» **ASSIGNMENT**
Go through the records and report each line holding the string "agent".

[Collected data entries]
◆ ◆ ◆ ◆ ◆ ◆ ◆
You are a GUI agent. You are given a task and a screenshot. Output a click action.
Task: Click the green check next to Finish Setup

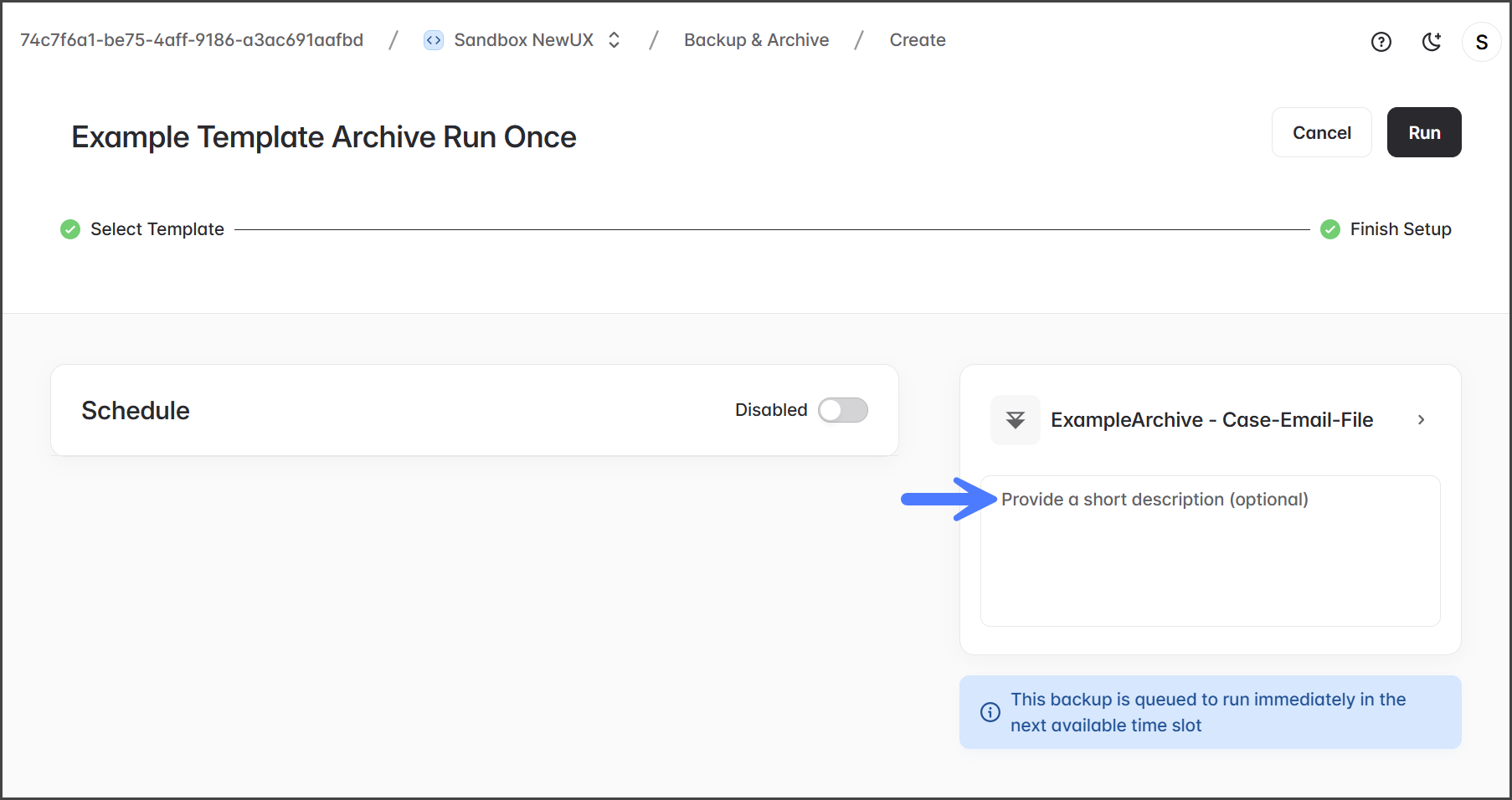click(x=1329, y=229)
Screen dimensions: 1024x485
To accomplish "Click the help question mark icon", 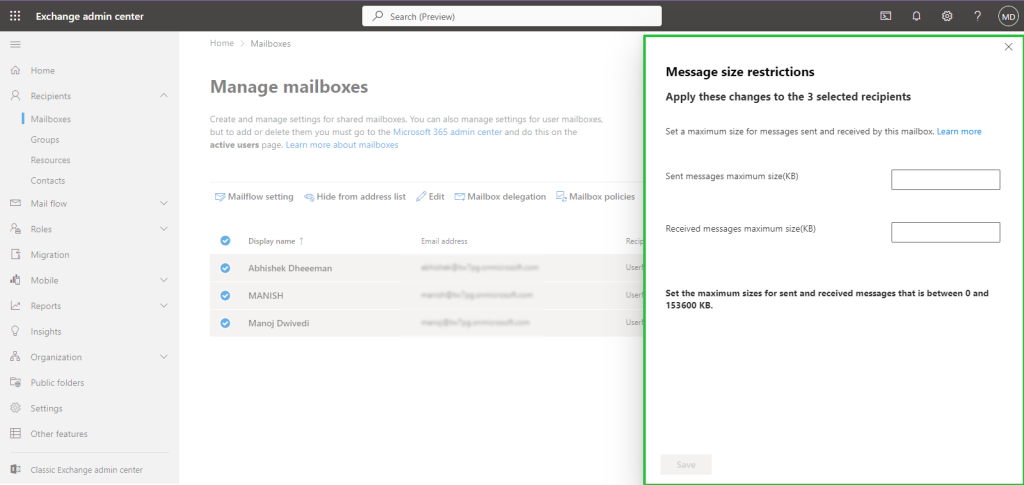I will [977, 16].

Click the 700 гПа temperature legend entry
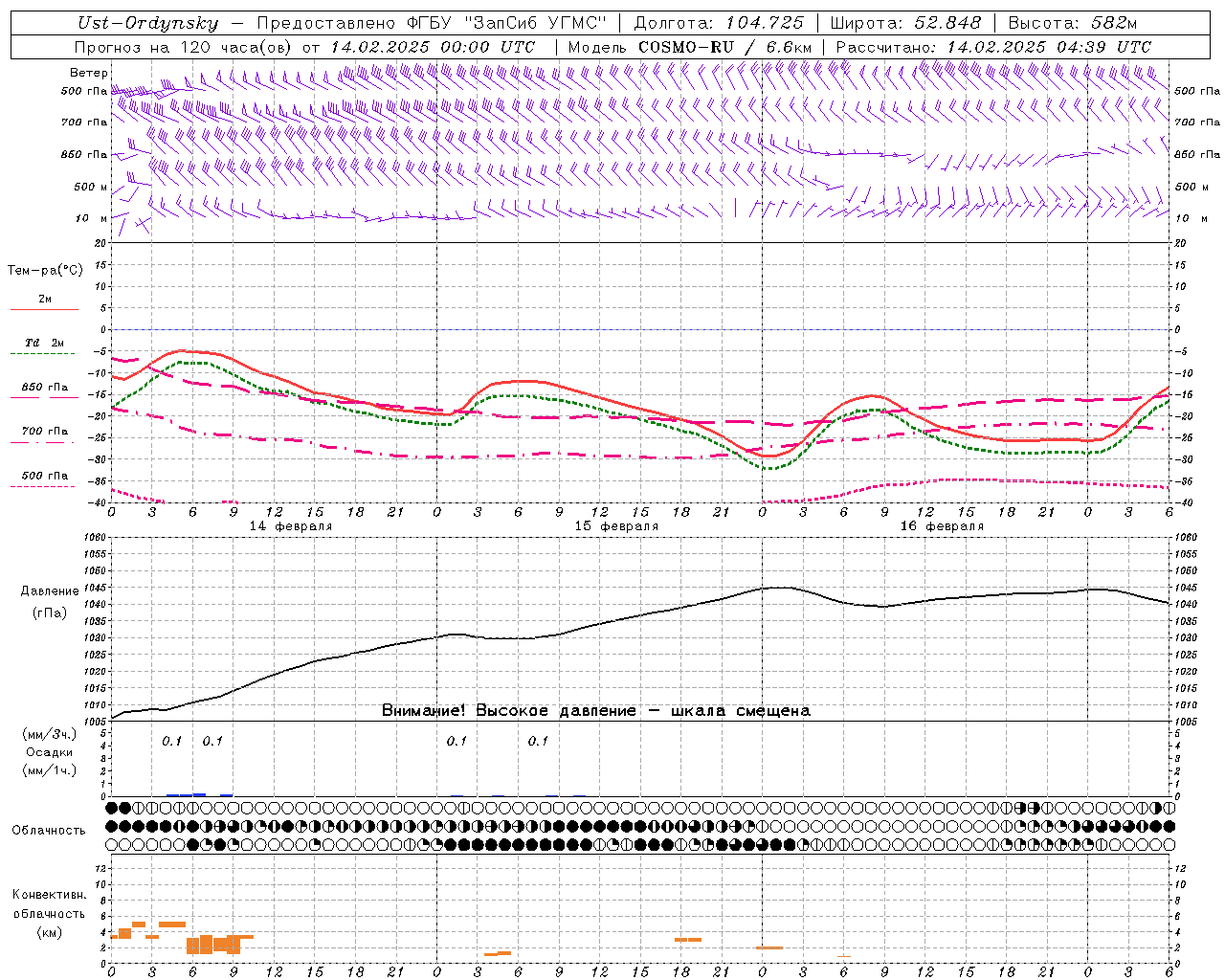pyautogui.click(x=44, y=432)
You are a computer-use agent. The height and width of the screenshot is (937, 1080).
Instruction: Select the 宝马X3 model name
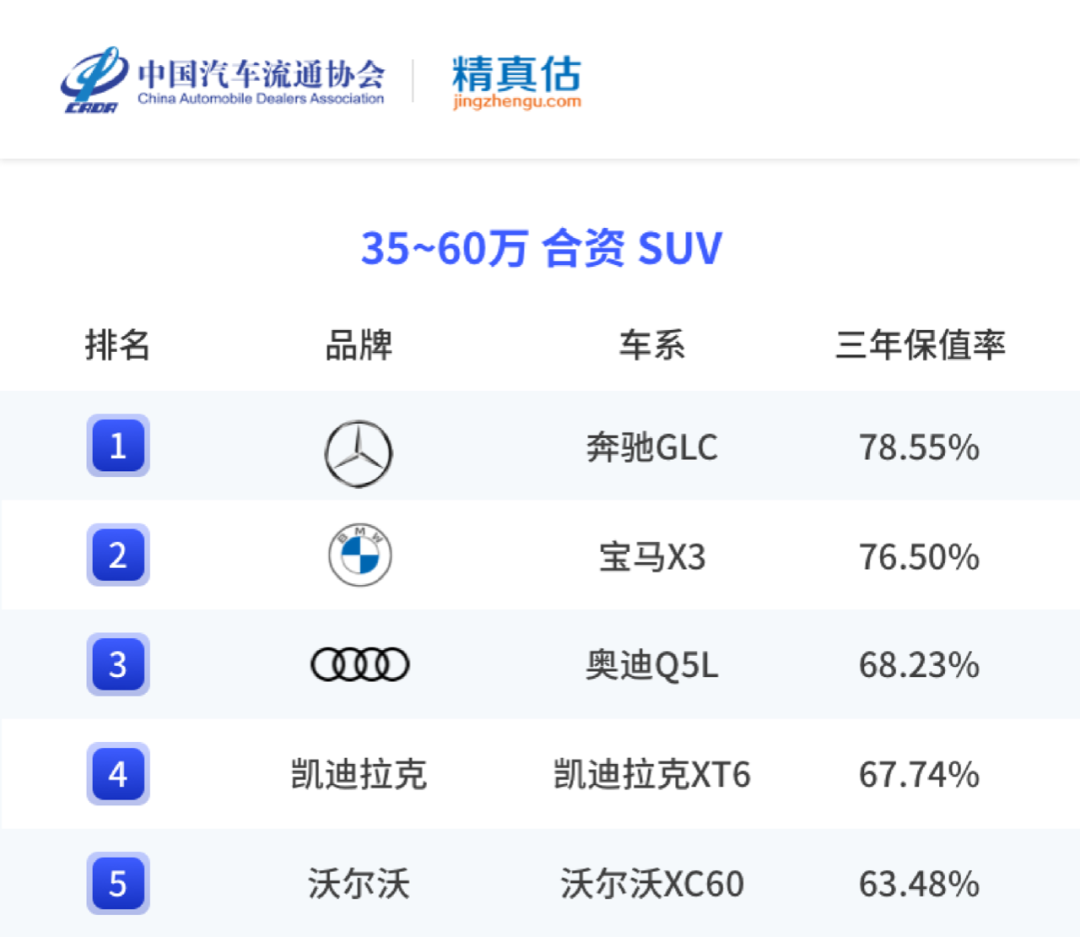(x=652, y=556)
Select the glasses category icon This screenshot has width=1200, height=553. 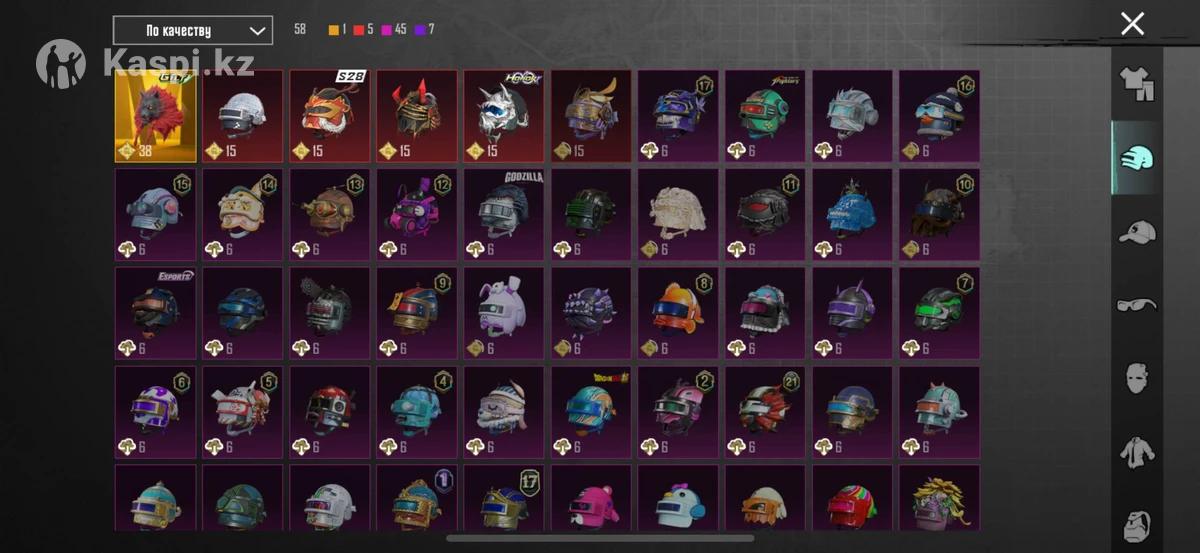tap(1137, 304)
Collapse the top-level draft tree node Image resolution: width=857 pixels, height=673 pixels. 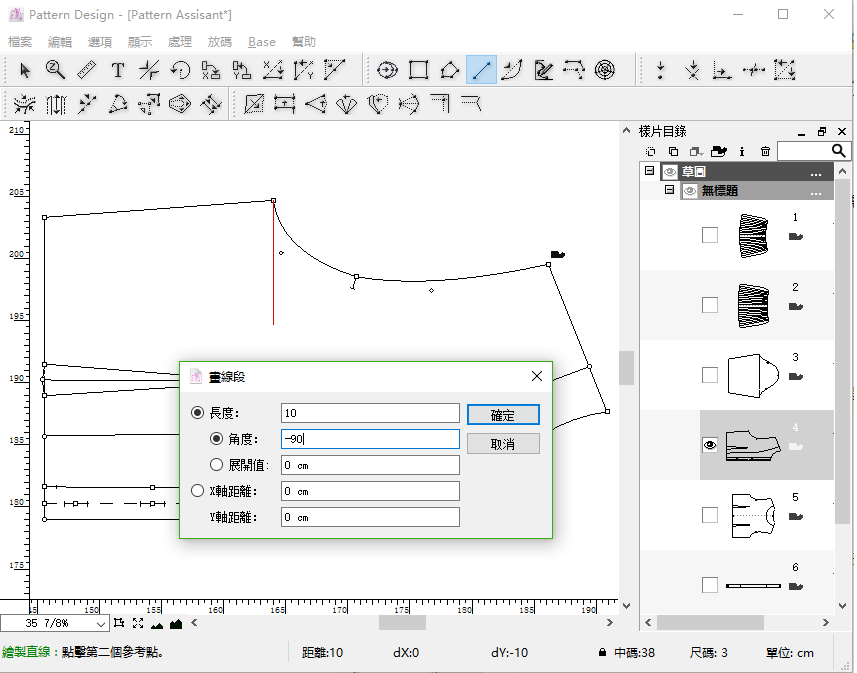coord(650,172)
◆ ◆ ◆ ◆ ◆ ◆ ◆
» **TASK RESPONSE**
You are a GUI agent. You are given a task and a screenshot. Output a click action.
You are a computer-use agent. The height and width of the screenshot is (937, 1080).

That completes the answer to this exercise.